Cette réaction du 23 février 2018 suivait l’annonce par le gouvernement qu’il comptait effectivement modifier le Code criminel comme le souhaitait SNC. Il est intéressant de noter au passage que même si une consultation publique avait été annoncée en septembre 2017, SNC estimait déjà un an plus tôt qu’elle saurait en arriver à une entente permanente avec les autorités fédérales et que la poursuite pour corruption ne constituait pas « un risque majeur » :

« Les accusations criminelles qui pèsent sur SNC-Lavalin au Canada ne représentent pas un risque majeur pour la firme d'ingénierie québécoise, croit son président et chef de la direction, Neil Bruce. Au cours d'une conférence destinée aux investisseurs organisée par la Banque CIBC, jeudi, ce dernier a minimisé les risques que l'entreprise puisse à terme se retrouver sur une liste noire l'empêchant de soumissionner pour des contrats fédéraux. […]« Nous estimons que cela pourrait se conclure, si le dossier suit son cours normalement, en 2020 ou 2021, a-t-il affirmé. Si nous devions être reconnus coupables, nous irions en appel de toute façon.

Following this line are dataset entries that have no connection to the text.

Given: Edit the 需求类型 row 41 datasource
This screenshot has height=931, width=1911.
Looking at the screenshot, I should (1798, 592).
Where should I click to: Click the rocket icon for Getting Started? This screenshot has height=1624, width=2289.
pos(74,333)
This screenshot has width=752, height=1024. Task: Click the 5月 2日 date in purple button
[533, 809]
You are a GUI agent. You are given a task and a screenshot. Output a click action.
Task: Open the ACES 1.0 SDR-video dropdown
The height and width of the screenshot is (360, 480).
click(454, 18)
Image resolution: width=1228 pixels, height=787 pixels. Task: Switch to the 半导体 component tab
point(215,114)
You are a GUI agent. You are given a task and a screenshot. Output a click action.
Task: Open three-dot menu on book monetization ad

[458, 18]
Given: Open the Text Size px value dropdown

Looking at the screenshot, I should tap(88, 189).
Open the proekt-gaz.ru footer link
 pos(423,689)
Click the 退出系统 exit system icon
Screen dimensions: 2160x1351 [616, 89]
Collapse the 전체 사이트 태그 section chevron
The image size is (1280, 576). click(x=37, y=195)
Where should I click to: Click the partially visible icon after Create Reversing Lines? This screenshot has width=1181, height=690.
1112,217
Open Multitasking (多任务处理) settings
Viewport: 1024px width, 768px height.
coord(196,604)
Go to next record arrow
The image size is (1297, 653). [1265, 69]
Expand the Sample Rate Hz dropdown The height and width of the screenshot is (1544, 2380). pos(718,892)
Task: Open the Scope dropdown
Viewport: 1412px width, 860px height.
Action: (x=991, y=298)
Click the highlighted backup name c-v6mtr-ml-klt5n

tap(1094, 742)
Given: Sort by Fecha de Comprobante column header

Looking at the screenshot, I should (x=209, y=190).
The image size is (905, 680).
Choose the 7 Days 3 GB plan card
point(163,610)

Nous ne voyons pas (cette cause) comme un risque. » […] M. Bruce s'est dit plus optimiste « qu'il y a un ou deux ans » d'en arriver à une entente avec les autorités fédérales d'ici là. » (Arsenault 2016)

SNC tenait donc un discours plus rassurant face à ses investisseurs qu’aux journalistes, eux qui ont souvent relégué l’idée qu’un régime d’APS bénéficierait aux intérêts économiques des employés, propriétaires et partenaires du champion national. Cette variation dans les discours démontre un effort de cadrage des enjeux lorsque SNC invoque auprès de la presse, de façon stratégique et plus alarmiste, le besoin d’APS. À l’inverse, la majorité des analystes économiques se montraient eux aussi rassurants quant à l’impact de la poursuite sur l’avenir de SNC.